I’ve long been aware of the potent antimicrobial effects and broad spectrum of spices (esp cinnamon, cassia and cloves), and of citrus peel extracts (both pith and the essential oils). (NB citrus and spice essential oils may have some toxicity, just saying). Good references for spice antibiotic effects below, and also see enteric coated peppermint oil . And then there are the peels and skins of fruits and vegetables, and these are all full of antimicrobials. This google search shows they are potent broad spectrum antimicrobials. Don’t forget that birds and animals can’t or don’t peel their fruit and vegetables. I found this paper interesting. Abstract pasted below .
Our forebears (and wild primates) used to eat loads of fruit and vegetable peels and skins, and local spices and barks etc. So they used to eat a bunch of natural antibiotics every day, sweeping their small intestines clear of bacteria. So they did not need neomycin or rifaximin or metronidazole or other pharmacological antibiotics. They naturally suppressed the SIBO to keep the small intestine near sterile. The foods in question are then digested and break down somewhat, before appearing in the large intestine where their breakdown products interact with the microbiome there in an ancient cycle. This is in contrast to the pharmacological antibiotics which continue unchanged through the gut (rifaximin and neomycin which are not absorbed nor broken down) or go through the entire body (metronidazole) and destroy large intestinal bacteria en masse.
Even a cursory look at the antimicrobial spectrum of herbs spices peels and skins shows that they are potent antibiotics, with a broad spectrum. There can be no doubt that they must impact the level and type of bacteria in the small intestine, and there is an obvious possibility that they might alter the composition of the large intestinal microbiome.
Allison Seibecker lists a range of antibiotic herbs, on her SIBOinfo website, but I’m just wondering if it might be as simple as not peeling your carrots and citrus, and choosing some herbs and spices etc. Conversely current high levels of SIBO might relate to low dietary levels of these natural antibiotics. So wash 4 oranges then put them through your juicer, throw out the juice and eat the pith!
Abstract (NB streptomycin is a potent antibiotic with a similar antibiotic spectrum to Neomycin): Extracts of ripe, unripe and leaves of guava (psidium guajava); ripe, unripe and leaves of starfruit (Averrhoa carambola); ripe and unripe banana (Musa sapientum variety Montel); ripe and unripe papaya (Carica papaya); passionfruit (passiflora edulis F. Flavicarpa) peel; two varieties of Lansium domesticum peel (langsat and duku); rambutan (Nephelium lappaceum) peel and rambai (Baccaurea motleyana) peel were evaluated for antimicrobial activity against gram positive bacteria, gram negative bacteria, yeast and fungi (Staphylococcus aureus, Bacillus subtilis, Bacillus cereus, Lactobacillus bulgaricus; E. coli, Proteus vulgaricus, Pseudomonas aeruginosa, Salmonelli typhi; Saccharomyces cerevisiae, Candida lypolytica; Rhizopus spp., Aspergillus niger, and Chlamydomucor spp).
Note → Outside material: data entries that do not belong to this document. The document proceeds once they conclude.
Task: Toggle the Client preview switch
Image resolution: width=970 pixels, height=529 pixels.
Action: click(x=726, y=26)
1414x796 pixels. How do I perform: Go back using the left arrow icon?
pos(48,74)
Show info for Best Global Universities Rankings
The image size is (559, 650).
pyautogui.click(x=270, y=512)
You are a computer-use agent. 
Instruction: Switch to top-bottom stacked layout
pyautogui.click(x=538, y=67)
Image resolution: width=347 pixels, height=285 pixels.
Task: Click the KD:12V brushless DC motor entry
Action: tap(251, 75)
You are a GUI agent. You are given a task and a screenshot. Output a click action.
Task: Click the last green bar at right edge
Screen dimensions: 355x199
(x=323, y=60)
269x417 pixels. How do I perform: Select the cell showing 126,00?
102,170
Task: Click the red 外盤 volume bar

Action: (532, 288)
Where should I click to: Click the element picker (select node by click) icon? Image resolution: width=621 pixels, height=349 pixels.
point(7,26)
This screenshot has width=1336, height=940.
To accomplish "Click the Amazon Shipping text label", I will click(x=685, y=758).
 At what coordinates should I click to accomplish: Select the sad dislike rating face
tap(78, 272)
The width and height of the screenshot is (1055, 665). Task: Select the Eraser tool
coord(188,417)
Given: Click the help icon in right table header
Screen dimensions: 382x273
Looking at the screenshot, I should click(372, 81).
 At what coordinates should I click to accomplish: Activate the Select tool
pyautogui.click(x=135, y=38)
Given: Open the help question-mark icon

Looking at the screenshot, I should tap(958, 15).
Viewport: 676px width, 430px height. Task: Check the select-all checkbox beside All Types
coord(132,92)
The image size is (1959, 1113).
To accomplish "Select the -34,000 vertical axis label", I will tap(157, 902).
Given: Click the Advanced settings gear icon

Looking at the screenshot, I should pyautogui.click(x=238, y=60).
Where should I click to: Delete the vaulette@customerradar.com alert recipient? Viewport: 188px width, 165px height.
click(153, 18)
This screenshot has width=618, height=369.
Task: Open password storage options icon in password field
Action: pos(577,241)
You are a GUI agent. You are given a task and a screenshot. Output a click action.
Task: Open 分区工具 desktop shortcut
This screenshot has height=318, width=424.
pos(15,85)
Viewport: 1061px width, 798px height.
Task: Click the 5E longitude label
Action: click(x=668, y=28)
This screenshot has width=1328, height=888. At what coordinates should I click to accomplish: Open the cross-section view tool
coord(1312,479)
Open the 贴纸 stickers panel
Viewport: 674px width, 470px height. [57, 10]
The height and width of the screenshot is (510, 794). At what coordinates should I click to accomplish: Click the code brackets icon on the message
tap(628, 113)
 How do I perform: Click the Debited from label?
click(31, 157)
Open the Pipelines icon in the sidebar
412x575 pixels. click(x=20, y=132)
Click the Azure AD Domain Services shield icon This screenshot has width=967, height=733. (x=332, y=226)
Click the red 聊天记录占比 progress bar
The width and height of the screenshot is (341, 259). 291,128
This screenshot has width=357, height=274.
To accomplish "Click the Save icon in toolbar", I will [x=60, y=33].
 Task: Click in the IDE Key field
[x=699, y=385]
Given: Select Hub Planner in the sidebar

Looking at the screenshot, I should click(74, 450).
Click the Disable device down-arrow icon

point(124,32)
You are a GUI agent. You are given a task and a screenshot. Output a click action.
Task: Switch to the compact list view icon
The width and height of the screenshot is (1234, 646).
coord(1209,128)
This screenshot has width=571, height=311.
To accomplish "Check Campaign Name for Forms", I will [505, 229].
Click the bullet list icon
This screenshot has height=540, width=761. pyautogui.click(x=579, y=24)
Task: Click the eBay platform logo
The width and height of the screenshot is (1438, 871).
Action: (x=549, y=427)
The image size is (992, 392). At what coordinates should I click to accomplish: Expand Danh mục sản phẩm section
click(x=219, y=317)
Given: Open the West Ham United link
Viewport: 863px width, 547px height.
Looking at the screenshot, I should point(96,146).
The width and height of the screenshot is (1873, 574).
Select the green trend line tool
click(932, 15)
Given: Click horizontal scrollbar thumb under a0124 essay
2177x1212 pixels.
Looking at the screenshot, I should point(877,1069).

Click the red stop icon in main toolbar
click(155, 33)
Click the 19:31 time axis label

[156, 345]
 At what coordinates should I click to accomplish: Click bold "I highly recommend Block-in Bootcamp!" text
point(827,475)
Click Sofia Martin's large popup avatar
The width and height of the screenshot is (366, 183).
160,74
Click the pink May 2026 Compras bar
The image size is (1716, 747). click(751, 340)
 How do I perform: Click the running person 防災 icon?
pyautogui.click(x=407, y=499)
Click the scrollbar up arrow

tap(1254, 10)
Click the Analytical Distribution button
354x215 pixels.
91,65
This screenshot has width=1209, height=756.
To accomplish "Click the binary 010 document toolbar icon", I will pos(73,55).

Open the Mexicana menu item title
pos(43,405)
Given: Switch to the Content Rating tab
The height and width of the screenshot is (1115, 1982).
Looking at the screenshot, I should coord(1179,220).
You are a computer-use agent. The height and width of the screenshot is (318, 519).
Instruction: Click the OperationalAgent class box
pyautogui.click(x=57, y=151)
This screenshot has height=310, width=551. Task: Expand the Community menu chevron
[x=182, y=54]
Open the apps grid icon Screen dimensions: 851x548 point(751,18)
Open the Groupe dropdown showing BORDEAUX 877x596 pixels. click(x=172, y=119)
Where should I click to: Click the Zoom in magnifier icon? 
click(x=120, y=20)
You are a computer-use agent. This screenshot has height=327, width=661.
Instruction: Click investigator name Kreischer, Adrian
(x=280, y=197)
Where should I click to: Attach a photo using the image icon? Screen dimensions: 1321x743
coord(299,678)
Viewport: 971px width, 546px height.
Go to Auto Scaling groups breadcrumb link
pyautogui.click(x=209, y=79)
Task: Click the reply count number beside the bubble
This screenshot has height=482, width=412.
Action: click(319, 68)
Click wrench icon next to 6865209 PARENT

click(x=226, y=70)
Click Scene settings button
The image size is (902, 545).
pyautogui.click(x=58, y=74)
The antimicrobial activities were tested using both the filter paper disc diffusion and tube dilution assays. Extracts from ripe starfruit, guava leaves and rambai peel showed strong activity against all the bacteria tested, in most cases with activity stronger than 50ug streptomycin. Passion fruit peel, ripe and unripe guava showed activity against all the bacteria tested except E. coli. Rambutan peel too showed activity against all the bacteria tested except towards Pseudomonas aeruginosa. Most of the fruit wastes showed some activity towards bacteria but poor activity against yeast or fungi. Extracts from bananas, papayas, passion fruit peel, Lansium domesticum peels and rambutan peels showed activity against Candida lypolytica while extracts from guava showed strong activity against Saccharomyces cerevisiae. Other than guava, ripe starfruit, rambai peel and rambutan peel showed potential for use against bacteria.
Disclaimer: do not implement changes in your diet based on the above information without firstly taking the advice of your officially registered healthcare professional.